● **Goal of the exercise**:
Please retype exactly the lines from the one containing "The width and height of the screenshot is (1080, 1008)." through the end of the records, leaving out the pictures.

● **Material provided**:

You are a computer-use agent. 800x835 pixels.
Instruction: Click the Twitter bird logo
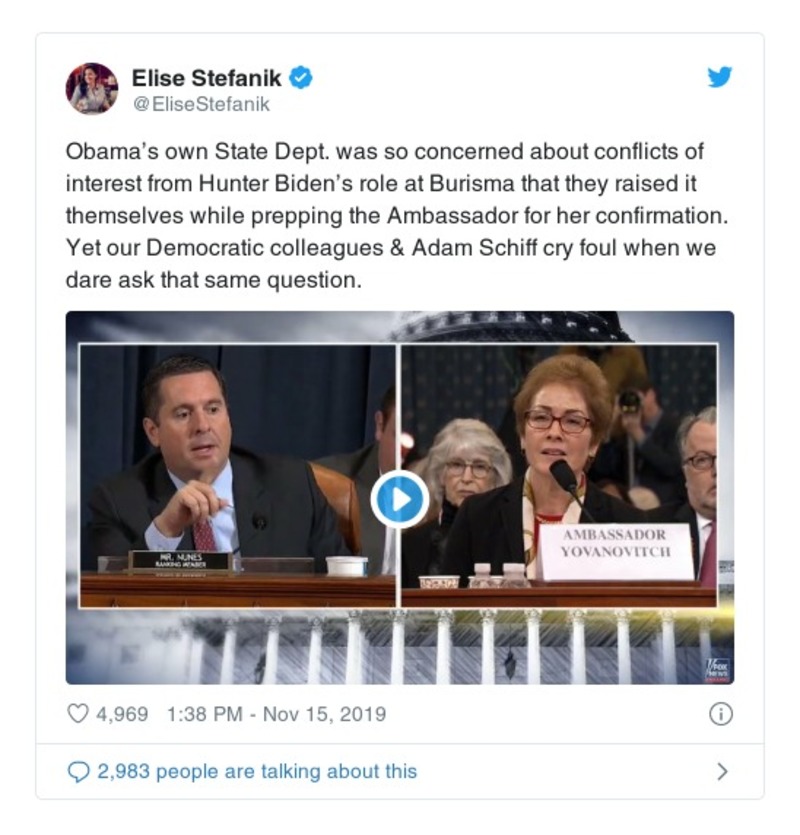720,78
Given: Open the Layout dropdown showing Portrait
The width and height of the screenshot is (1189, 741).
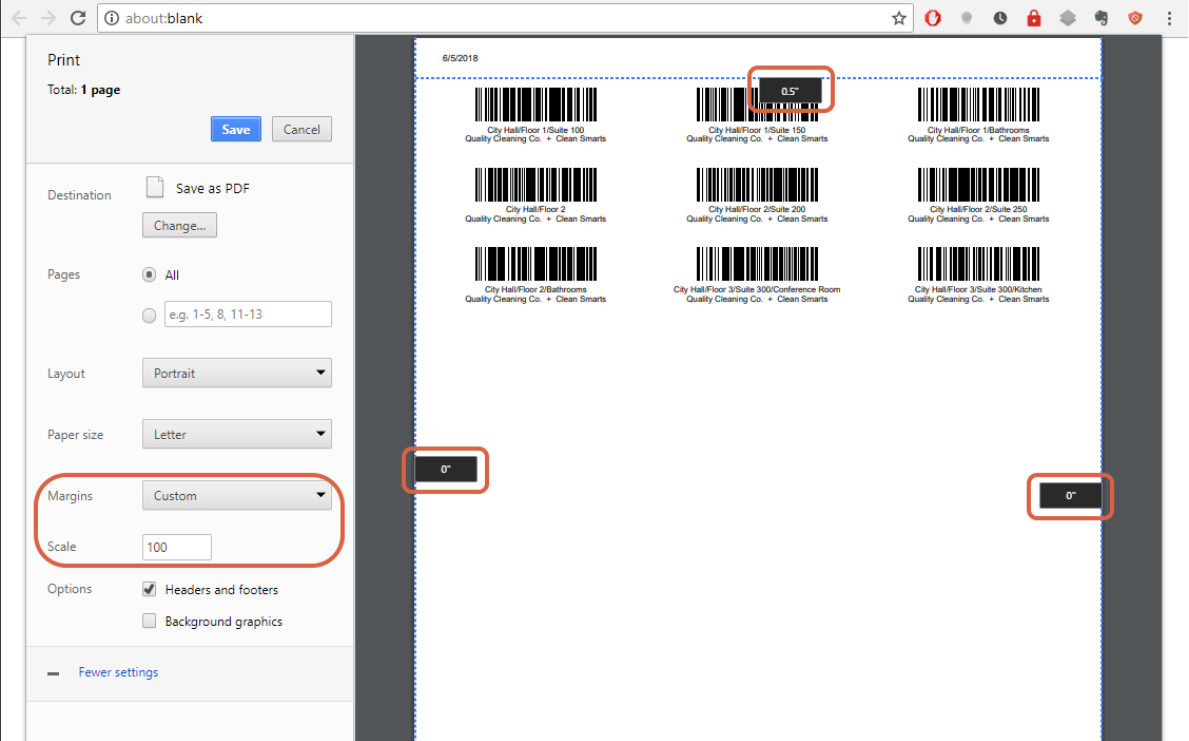Looking at the screenshot, I should click(x=237, y=373).
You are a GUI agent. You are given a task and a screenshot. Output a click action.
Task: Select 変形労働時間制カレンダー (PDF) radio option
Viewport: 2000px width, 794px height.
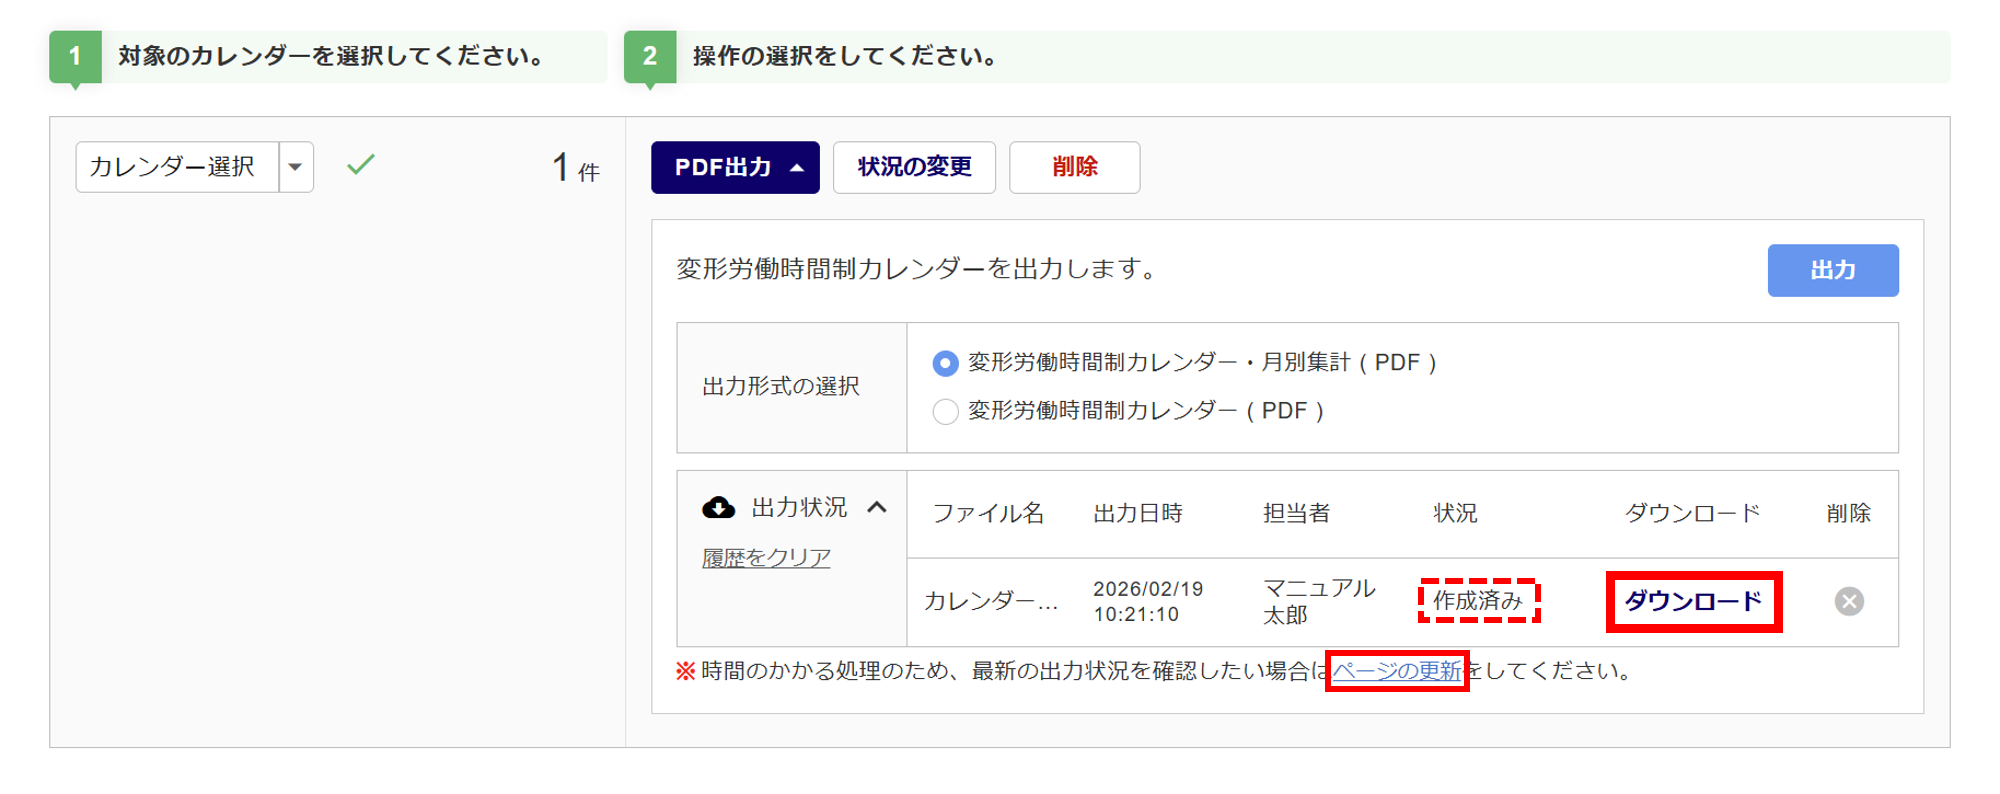pyautogui.click(x=945, y=411)
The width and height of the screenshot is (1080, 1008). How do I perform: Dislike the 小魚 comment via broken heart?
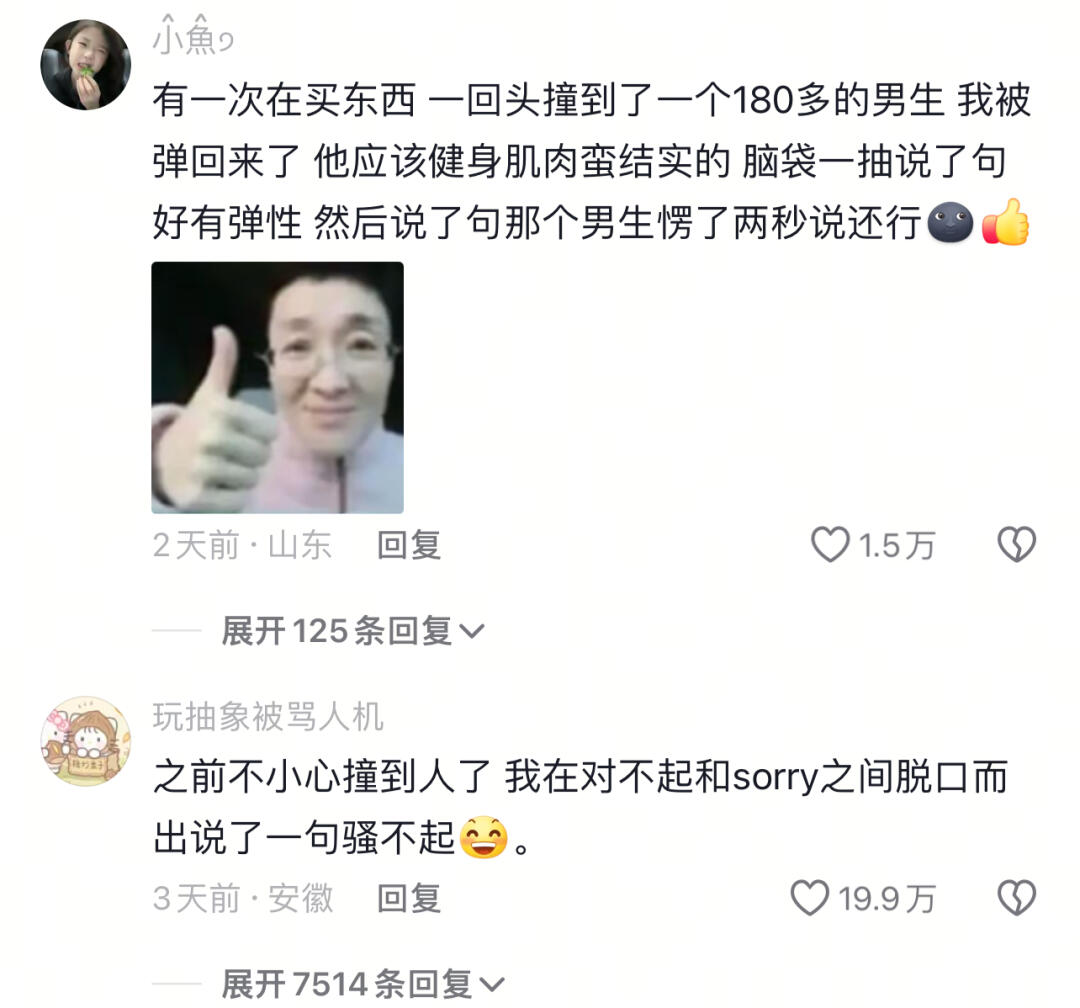tap(1017, 544)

● **Answer space**:
The width and height of the screenshot is (1080, 1008). How do I perform: Dislike the 小魚 comment via broken heart?
tap(1017, 544)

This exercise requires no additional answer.